* _WHAT IS BEING ASKED_: Take the entries below and print, exactly, the stretch from the line containing "Instruction: Select the" through the line containing "Click the airplane", both included.

(Source data)
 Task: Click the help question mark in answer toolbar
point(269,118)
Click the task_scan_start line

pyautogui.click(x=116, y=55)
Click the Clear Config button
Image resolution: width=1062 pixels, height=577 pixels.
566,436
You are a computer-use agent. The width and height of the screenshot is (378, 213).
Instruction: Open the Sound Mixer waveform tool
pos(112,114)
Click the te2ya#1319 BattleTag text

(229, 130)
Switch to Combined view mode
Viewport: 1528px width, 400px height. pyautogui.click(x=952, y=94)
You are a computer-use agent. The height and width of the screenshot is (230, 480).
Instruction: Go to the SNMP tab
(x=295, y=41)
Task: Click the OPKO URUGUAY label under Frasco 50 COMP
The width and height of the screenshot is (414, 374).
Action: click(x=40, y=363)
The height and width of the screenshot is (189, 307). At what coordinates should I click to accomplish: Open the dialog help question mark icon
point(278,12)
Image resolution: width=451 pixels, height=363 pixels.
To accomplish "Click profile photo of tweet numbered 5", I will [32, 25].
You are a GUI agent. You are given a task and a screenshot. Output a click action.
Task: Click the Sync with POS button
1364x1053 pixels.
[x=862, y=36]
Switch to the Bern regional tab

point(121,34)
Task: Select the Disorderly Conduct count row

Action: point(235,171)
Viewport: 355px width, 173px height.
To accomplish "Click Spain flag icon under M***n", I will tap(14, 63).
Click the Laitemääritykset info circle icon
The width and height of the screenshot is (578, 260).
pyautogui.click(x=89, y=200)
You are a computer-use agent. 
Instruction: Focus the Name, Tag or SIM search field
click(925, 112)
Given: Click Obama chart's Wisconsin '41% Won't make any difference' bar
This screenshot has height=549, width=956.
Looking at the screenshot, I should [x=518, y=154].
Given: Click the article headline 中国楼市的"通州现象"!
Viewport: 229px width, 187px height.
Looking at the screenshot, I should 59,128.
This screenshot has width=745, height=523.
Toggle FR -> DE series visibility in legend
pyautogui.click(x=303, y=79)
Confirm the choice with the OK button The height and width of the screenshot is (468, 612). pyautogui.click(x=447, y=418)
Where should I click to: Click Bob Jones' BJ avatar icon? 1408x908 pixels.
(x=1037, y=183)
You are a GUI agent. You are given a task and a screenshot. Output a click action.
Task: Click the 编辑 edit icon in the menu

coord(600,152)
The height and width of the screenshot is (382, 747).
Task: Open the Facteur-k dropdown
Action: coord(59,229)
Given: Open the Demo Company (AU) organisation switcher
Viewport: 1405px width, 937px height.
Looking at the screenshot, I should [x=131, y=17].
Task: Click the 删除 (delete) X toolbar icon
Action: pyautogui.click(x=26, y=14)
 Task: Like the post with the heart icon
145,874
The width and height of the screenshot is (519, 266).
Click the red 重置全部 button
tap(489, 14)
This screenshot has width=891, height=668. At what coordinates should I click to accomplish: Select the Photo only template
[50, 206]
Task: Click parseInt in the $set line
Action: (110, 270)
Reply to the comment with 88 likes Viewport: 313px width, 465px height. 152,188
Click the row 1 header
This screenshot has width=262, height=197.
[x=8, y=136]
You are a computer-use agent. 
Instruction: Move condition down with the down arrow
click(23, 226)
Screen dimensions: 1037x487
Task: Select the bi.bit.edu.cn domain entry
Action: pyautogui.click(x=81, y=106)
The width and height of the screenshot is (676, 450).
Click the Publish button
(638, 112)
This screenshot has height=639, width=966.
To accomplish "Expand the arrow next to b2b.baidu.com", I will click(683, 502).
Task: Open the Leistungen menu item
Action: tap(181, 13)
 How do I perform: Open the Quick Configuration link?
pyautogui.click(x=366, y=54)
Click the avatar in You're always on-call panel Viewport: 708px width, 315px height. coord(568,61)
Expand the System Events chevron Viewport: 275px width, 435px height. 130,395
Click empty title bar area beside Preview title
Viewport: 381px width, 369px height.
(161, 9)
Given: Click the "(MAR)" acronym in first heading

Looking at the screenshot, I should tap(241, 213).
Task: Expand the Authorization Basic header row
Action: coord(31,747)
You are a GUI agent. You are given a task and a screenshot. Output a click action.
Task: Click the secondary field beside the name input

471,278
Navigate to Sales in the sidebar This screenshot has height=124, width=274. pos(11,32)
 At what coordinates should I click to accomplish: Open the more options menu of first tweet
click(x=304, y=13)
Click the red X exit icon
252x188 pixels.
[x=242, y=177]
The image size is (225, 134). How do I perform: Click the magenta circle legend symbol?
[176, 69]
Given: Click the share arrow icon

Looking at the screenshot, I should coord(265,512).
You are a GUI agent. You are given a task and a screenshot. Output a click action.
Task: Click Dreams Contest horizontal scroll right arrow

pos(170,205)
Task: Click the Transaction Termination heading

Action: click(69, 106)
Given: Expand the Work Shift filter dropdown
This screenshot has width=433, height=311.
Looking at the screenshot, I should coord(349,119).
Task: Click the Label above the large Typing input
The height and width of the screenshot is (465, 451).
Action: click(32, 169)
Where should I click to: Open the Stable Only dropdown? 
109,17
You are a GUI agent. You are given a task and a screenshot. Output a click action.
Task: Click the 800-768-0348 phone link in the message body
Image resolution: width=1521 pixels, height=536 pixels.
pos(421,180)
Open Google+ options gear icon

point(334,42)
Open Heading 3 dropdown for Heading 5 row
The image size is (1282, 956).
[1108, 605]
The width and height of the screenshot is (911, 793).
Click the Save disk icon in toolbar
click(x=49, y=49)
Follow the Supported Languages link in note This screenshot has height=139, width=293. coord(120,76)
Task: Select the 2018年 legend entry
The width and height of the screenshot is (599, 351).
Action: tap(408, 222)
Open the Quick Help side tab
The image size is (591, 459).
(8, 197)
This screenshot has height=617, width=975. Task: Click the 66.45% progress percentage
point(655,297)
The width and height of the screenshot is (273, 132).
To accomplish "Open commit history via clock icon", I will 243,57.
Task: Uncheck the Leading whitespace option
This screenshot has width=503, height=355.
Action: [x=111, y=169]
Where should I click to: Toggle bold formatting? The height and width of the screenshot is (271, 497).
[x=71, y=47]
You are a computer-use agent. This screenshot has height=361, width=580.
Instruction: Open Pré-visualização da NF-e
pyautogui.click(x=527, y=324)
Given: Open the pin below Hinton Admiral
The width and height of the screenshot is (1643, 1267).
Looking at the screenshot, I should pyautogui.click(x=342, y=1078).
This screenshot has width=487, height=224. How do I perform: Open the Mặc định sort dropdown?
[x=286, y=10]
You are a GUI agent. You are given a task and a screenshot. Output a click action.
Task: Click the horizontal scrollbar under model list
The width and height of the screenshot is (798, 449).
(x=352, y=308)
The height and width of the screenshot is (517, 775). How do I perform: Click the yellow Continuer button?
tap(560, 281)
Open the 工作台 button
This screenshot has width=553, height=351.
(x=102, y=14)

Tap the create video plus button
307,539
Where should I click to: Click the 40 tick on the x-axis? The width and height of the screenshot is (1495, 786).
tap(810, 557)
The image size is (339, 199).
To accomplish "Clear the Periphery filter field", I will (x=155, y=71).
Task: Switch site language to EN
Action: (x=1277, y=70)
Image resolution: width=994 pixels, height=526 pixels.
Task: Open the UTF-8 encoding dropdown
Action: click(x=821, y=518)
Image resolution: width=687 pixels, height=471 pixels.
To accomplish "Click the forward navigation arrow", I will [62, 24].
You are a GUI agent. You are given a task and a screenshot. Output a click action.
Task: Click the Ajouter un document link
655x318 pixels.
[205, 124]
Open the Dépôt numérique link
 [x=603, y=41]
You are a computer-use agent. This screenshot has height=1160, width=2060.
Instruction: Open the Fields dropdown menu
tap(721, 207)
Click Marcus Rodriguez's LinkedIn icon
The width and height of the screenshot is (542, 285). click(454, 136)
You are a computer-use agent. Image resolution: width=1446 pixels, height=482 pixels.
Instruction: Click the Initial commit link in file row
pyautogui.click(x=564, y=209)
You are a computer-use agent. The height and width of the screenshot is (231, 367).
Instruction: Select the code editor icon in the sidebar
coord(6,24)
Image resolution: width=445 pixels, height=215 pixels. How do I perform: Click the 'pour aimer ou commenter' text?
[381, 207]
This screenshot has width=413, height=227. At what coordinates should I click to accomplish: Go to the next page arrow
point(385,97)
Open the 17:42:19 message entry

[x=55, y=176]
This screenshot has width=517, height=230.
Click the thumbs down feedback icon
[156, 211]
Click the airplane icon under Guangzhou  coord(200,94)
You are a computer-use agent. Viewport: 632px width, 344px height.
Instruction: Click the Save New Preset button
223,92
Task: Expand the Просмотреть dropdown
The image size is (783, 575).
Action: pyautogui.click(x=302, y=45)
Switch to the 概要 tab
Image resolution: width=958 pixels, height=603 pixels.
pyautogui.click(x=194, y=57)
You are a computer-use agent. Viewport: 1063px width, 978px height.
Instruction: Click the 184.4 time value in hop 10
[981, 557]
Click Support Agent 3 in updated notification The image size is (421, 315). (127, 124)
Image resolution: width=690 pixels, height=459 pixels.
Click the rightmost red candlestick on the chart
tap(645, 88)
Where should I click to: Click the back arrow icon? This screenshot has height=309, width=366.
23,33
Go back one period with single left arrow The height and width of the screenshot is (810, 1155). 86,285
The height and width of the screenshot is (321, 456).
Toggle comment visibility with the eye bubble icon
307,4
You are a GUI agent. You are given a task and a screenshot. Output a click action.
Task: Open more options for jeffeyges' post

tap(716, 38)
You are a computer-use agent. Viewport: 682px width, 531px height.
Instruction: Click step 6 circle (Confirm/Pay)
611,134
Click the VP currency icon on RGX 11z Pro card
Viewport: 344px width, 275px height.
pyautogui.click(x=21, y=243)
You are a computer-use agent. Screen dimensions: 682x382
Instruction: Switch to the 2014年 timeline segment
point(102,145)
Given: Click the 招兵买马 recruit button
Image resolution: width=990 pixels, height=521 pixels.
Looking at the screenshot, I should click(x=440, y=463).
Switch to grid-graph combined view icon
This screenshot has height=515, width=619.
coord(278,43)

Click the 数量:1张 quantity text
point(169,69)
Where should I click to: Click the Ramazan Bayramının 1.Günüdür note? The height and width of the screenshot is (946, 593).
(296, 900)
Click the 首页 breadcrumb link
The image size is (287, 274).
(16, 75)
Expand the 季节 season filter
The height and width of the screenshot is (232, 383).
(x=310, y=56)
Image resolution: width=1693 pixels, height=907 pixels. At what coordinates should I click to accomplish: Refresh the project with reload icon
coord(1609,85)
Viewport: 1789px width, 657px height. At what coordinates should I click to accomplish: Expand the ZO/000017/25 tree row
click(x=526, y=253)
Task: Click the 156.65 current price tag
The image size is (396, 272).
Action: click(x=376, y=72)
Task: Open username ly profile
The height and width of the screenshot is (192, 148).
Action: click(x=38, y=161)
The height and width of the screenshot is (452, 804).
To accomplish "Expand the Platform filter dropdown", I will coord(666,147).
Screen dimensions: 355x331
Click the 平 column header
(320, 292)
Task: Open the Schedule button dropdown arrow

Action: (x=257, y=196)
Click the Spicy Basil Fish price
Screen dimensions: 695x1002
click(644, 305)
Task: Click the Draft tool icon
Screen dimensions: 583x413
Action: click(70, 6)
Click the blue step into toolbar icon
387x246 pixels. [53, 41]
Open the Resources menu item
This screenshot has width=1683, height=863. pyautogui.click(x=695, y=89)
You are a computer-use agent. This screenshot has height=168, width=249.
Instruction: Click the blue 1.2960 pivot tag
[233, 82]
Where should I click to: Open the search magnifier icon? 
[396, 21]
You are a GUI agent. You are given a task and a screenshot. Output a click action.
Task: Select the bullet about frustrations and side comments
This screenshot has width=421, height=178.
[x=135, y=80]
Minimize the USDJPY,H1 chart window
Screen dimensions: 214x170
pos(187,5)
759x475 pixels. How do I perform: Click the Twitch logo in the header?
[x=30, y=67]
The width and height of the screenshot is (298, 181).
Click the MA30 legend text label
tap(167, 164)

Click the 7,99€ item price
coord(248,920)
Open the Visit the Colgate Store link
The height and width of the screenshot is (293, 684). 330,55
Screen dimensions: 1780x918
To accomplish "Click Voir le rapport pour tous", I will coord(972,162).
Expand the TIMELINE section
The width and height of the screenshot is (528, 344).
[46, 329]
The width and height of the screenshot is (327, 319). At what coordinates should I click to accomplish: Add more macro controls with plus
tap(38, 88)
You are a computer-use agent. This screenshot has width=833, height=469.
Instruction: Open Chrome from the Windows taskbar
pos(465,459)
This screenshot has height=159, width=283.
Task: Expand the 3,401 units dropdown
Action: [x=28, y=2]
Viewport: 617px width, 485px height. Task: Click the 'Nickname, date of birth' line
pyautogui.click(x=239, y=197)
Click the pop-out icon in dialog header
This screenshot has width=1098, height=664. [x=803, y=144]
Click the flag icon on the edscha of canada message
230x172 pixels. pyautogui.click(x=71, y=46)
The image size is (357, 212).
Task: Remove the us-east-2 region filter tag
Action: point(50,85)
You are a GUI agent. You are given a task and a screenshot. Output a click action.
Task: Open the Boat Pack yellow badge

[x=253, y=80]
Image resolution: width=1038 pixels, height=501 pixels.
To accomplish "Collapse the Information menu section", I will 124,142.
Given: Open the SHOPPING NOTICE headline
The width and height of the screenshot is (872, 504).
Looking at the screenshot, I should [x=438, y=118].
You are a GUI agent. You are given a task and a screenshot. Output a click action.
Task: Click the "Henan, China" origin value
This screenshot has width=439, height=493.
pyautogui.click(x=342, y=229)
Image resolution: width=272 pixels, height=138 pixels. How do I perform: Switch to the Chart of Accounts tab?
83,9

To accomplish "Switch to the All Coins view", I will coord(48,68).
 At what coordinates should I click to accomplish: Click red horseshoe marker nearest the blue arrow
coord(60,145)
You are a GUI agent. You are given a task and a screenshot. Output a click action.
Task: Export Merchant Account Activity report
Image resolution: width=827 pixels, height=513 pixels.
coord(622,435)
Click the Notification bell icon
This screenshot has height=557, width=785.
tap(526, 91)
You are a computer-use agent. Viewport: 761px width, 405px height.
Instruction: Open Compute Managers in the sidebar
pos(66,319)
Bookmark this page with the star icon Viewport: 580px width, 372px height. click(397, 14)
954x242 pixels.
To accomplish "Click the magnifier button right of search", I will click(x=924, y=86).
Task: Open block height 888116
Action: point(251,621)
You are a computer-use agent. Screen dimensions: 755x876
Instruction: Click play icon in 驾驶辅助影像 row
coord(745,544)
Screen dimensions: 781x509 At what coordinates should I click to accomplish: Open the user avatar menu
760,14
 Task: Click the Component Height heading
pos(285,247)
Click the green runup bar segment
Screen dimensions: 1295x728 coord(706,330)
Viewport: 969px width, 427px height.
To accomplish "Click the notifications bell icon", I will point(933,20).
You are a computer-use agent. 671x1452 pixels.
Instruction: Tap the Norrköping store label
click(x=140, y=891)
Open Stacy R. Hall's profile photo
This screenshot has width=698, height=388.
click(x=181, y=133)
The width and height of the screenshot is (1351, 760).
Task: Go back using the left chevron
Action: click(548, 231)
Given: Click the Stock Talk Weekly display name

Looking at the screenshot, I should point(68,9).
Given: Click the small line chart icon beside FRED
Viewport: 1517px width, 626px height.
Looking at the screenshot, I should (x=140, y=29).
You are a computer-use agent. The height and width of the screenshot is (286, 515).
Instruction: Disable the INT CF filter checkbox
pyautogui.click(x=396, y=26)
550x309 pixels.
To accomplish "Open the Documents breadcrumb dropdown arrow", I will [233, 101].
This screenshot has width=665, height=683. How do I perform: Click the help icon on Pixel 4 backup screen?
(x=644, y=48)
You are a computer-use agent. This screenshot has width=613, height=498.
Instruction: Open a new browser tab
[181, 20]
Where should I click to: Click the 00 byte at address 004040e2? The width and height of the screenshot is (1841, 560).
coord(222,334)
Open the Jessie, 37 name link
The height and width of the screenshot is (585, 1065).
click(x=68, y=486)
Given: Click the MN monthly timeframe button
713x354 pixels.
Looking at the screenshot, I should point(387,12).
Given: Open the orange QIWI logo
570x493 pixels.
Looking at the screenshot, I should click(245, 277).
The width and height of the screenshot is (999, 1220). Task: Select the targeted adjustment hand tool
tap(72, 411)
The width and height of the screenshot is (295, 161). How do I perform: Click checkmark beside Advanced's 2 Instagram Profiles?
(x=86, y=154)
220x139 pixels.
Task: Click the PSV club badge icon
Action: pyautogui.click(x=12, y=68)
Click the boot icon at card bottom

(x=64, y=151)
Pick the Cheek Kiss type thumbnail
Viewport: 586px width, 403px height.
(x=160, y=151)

* _SOLUTION FOR THIS PROBLEM_:
Instruction: Select the code editor icon in the sidebar
coord(6,24)
Image resolution: width=445 pixels, height=215 pixels. How do I perform: Click the 'pour aimer ou commenter' text?
[381, 207]
This screenshot has width=413, height=227. At what coordinates should I click to accomplish: Go to the next page arrow
point(385,97)
Open the 17:42:19 message entry

[x=55, y=176]
This screenshot has width=517, height=230.
Click the thumbs down feedback icon
[156, 211]
Click the airplane icon under Guangzhou  coord(200,94)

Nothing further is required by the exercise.